▶ **Aufgaben**
1) Fasse den Textauszug in zwei Sätzen zusammen.
2) Beantworte anhand des Textauszugs diese Fragen:
(a) Welches Gericht hat seine Ansicht zu der Frage geändert?
(b) Was kann geschehen, wenn ein Betriebsrat die Zusammenarbeit mit dem Personalleiter des Arbeitgebers verweigert?
(c) Welche Funktion dürfen Betriebsratsvorsitzende nach dem Urteil nicht gleichzeitig ausüben?
3) Zitiere aus dem Textauszug wörtlich den Abschnitt, der mit den Worten „Betriebsratsvorsitzender als Datenschutzbeauftragter?“ beginnt und mit „im Unternehmen sein.“ endet.

▶ **Textauszug**
· · · ·

Betriebsratsvorsitzender als Datenschutzbeauftragter?

Kann ein Betriebsratsvorsitzender zugleich auch der Datenschutzbeauftragte im Unternehmen sein? Das Bundesarbeitsgericht (BAG) hat zu dieser Frage seine Ansicht geändert und sagt mit einem aktuellen Urteil: Nein, das geht nicht.

Verweigerte Kooperation: Weigert sich ein Betriebsrat mit dem Personalleiter des Arbeitgebers zusammenzuarbeiten, kann er aufgelöst werden.
Das Gericht hat geurteilt. Betriebsratsvorsitzende können nicht gleichzeitig die obersten Datenschützer im Unternehmen sein.

· · · ·

▶ **Bereitgestellte Daten**
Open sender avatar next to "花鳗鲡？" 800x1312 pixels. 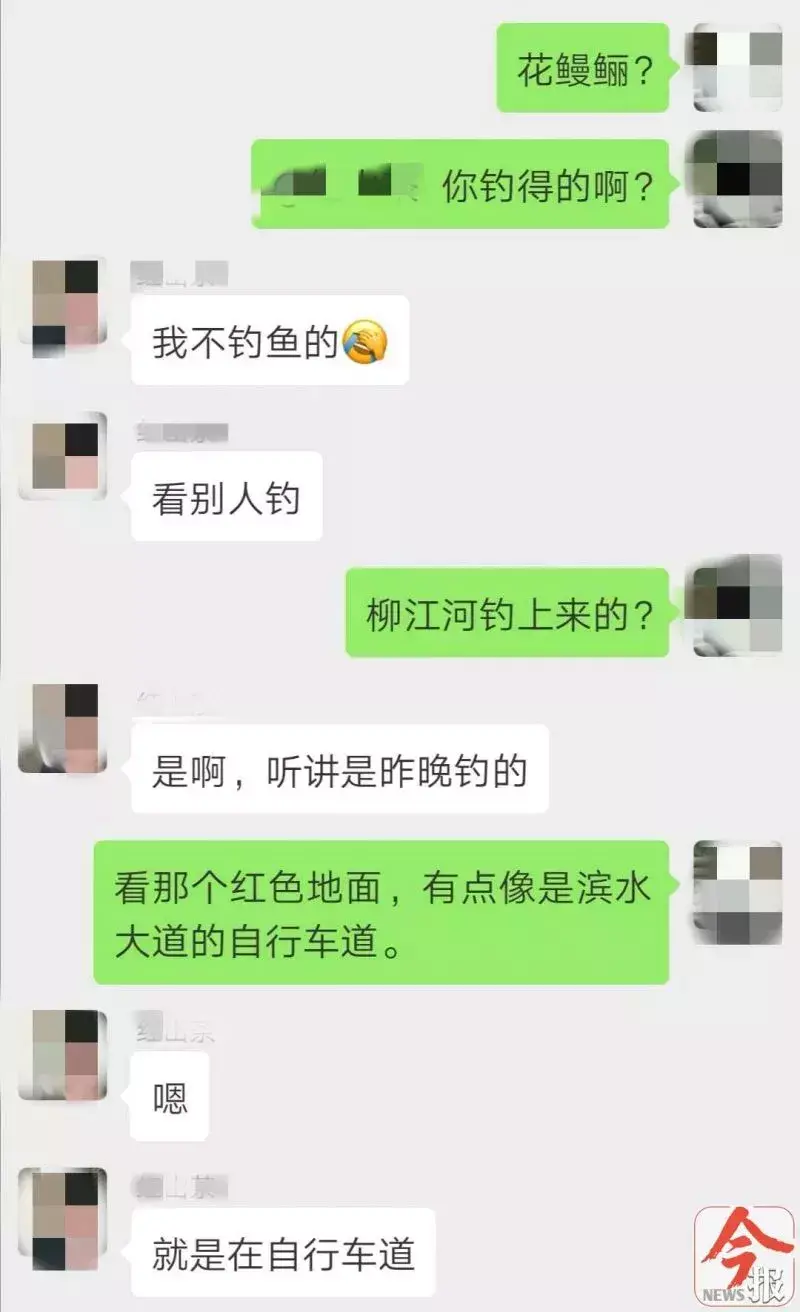click(738, 68)
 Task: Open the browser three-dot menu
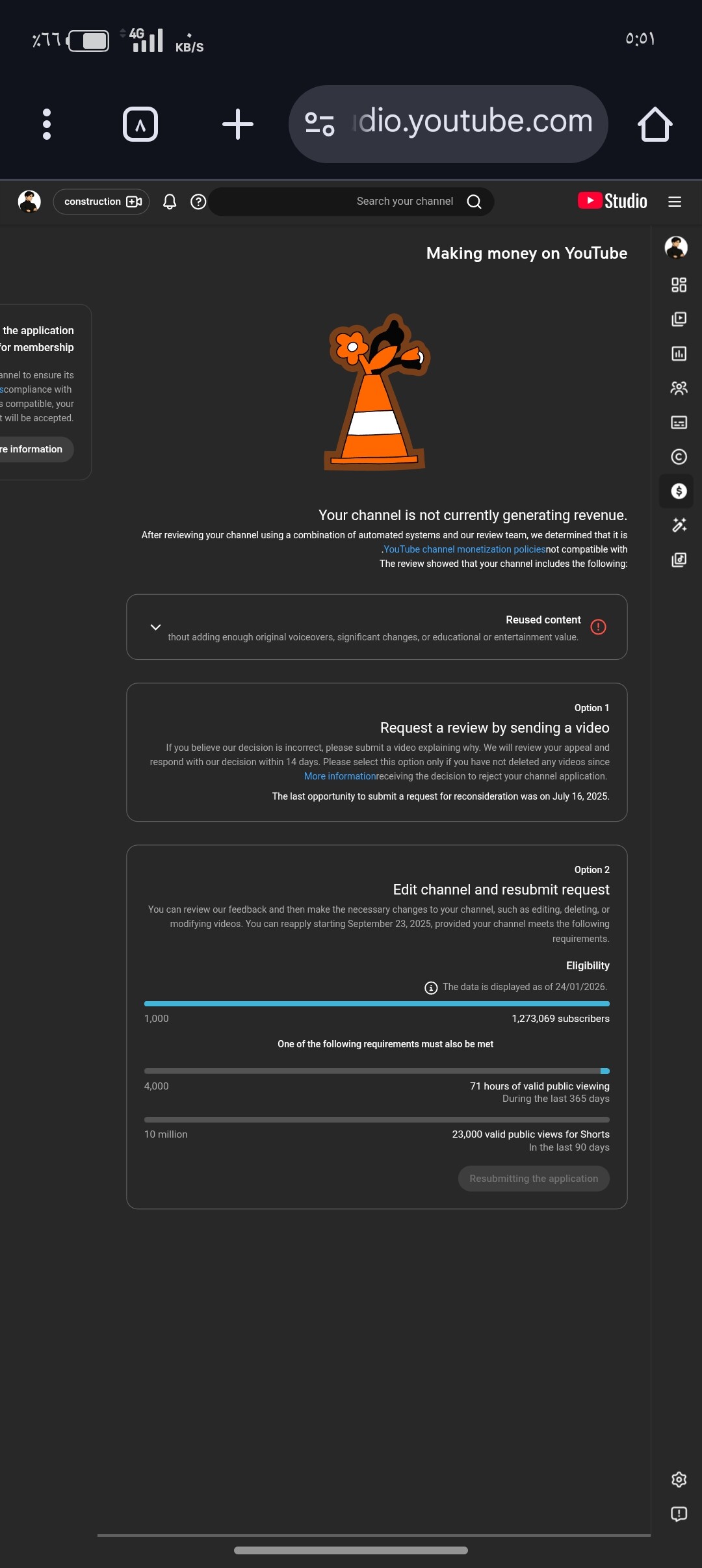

· · · ·

▶ **Lösungen**
1) Das Bundesarbeitsgericht hat seine Ansicht geändert und mit einem aktuellen Urteil entschieden, dass ein Betriebsratsvorsitzender nicht zugleich Datenschutzbeauftragter im Unternehmen sein kann. Weigert sich ein Betriebsrat, mit dem Personalleiter des Arbeitgebers zusammenzuarbeiten, kann er aufgelöst werden.

2)
(a) Das Bundesarbeitsgericht (BAG).
(b) Der Betriebsrat kann aufgelöst werden.
(c) Sie können nicht gleichzeitig die obersten Datenschützer im Unternehmen sein.

3)
Betriebsratsvorsitzender als Datenschutzbeauftragter?

Kann ein Betriebsratsvorsitzender zugleich auch der Datenschutzbeauftragte im Unternehmen sein? Das Bundesarbeitsgericht (BAG) hat zu dieser Frage seine Ansicht geändert und sagt mit einem aktuellen Urteil: Nein, das geht nicht.

Verweigerte Kooperation: Weigert sich ein Betriebsrat mit dem Personalleiter des Arbeitgebers zusammenzuarbeiten, kann er aufgelöst werden.
Das Gericht hat geurteilt. Betriebsratsvorsitzende können nicht gleichzeitig die obersten Datenschützer im Unternehmen sein.